(Beginning of Text under study)

C. SEXUAL HARASSMENT
Defendant contends that Plaintiff cannot allege a cause of action for sexual harassment. The Guidelines provide sexual harassment occurs, whether or not it is directly linked to the grant or denial of an economic quid pro quo, where 'such conduct has the purpose or effect of unreasonably interfering with an individual's work performance or creating an intimidating, hostile. or offensive working environment.'"Meritor Savings Bank, FSB v. Vinson, 477 U.S. 57, 65 (1986). "For sexual harassment to be actionable, it must he sufficiently severe or pervasive 'to alter the conditions of [the victim's] employment and create an abusive working environment.'" Id. at 65; Henson v. Dundee, 682 F.2d 897, 904 (11th Cir. 1982).
A Plaintiff establishes a prima facie case of hostile work environment by showing: (1) the Plaintiff belongs to a protected group; (2) she was subjected to unwelcome sexual harassment; (3) the harassment complained of was based on sex; (4) the harassment complained of was sufficiently severe or pervasive to alter the conditions of her employment and create an abusive working environment; and (5) the employer is liable. Meritor v. Vinson, 477 U.S. 57. Sparks v. Pilot Freight Carriers, Inc., 830 F.2d 1554 (11th Cir. 1987); Mendoza v. Borden. Inc., 195 F.3d 1238(11th Cir. 1999) (en banc).
This case fits squarely under the United States Supreme Court's recent decisions with regard to employer liability for sexual harassment by a supervisor of an employee. The law now is:
An employer is subject to vicarious liability to a victimized employee for an actionable hostile environment created by a supervisor with immediate (or successively higher) authority over the employee. When no tangible employment action is taken, a defending employer may raise an affirmative defense to liability or damages, subject to proof by a preponderance of the evidence, see Fed. Rule. Civ. Proc. 8(c). The defense comprises two necessary elements: (a) that the employer exercised reasonable care to prevent and correct promptly any sexually harassing behavior, and (b) that the plaintiff employee unreasonably failed to take advantage of any preventive or corrective opportunities provided by the employer or to avoid harm otherwise. While proof that an employer had promulgated an antiharassment policy with complaint procedure is not necessary in every instance as a matter of law, the need for a stated policy suitable to the employment circumstances may appropriately be addressed in any case when litigating the first element of the defense. And while proof that an employee failed to fulfill the corresponding obligation of reasonable care to avoid harm is not limited to showing an unreasonable failure to use any complaint procedure provided by the employer, a demonstration of such failure will normally suffice to satisfy the employer's burden under the second element of the defense. No affirmative defense is available, however, when the supervisor's harassment culminates in a tangible employment action, such as discharge, demotion, or undesirable reassignment.Faragher v. City of Boca Raton, 118 S.Ct. 2275, 2292-93(1998); Burlington Industries v. Ellerth, 118 S.Ct. 2257, 2270(1998). Plaintiff alleges that after she complained about her supervisor's conduct, her working hours were reduced from twenty (20) hours a week to five (5) hours a week. Therefore, Plaintiff is able to state a cause of action for sexual harassment. Again, Defendant's arguments are more suited to a Motion for Summary Judgment.

(End of Text under study)
(Beginning of Input data)

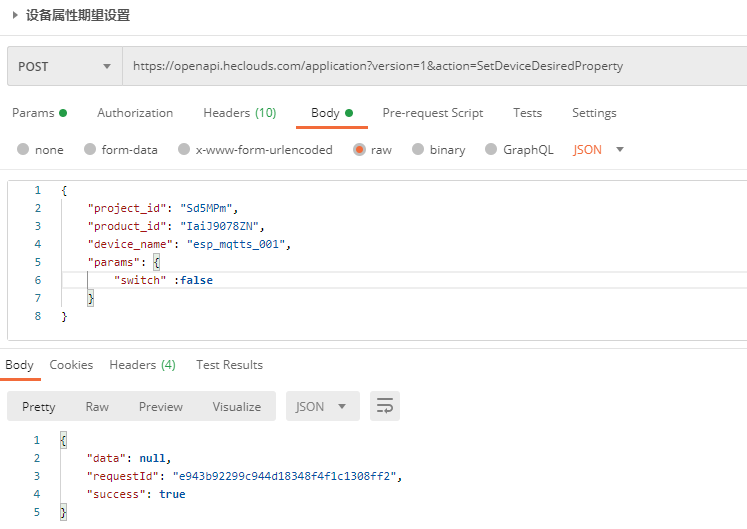Open the request Headers (10) tab
Image resolution: width=747 pixels, height=529 pixels.
[239, 113]
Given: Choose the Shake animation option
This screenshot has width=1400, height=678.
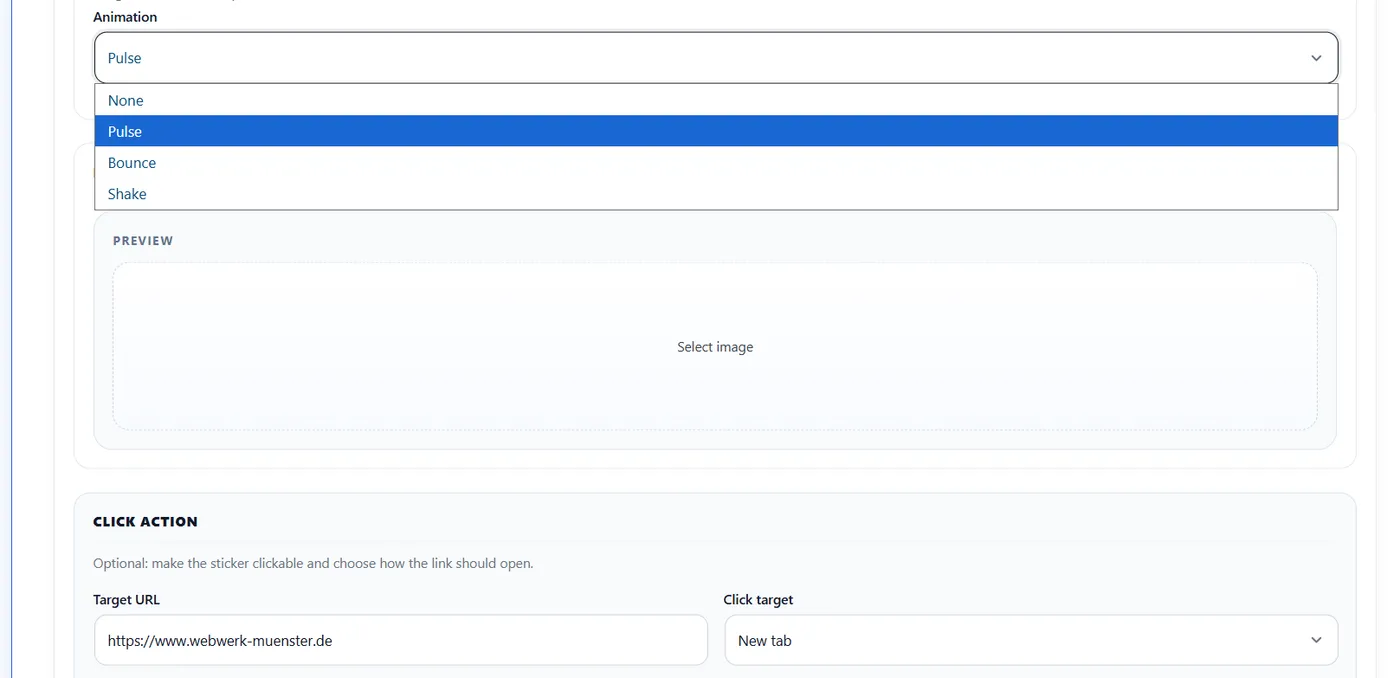Looking at the screenshot, I should 716,193.
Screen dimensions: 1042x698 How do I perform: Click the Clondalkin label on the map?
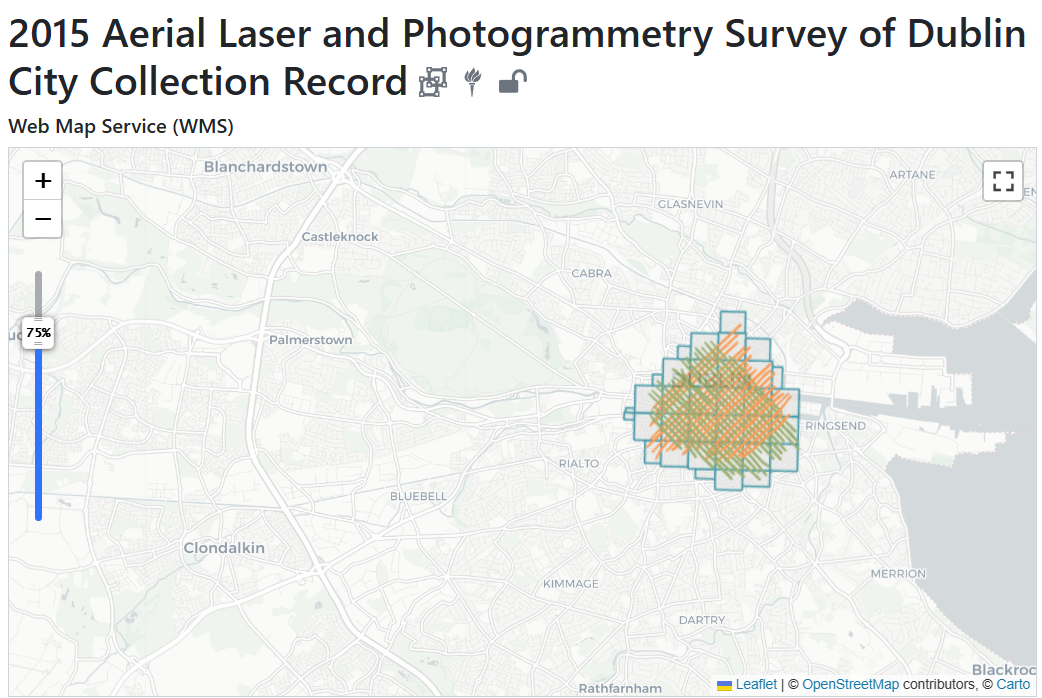point(224,548)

(End of Input data)

◆ Instructions to follow ◆
Return the passage of the sexual harassment text that runs from "C. SEXUAL HARASSMENT" up to and including "(11th Cir. 1982).", copied word for word.

◆ Answer to the exercise ◆
C. SEXUAL HARASSMENT
Defendant contends that Plaintiff cannot allege a cause of action for sexual harassment. The Guidelines provide sexual harassment occurs, whether or not it is directly linked to the grant or denial of an economic quid pro quo, where 'such conduct has the purpose or effect of unreasonably interfering with an individual's work performance or creating an intimidating, hostile. or offensive working environment.'"Meritor Savings Bank, FSB v. Vinson, 477 U.S. 57, 65 (1986). "For sexual harassment to be actionable, it must he sufficiently severe or pervasive 'to alter the conditions of [the victim's] employment and create an abusive working environment.'" Id. at 65; Henson v. Dundee, 682 F.2d 897, 904 (11th Cir. 1982).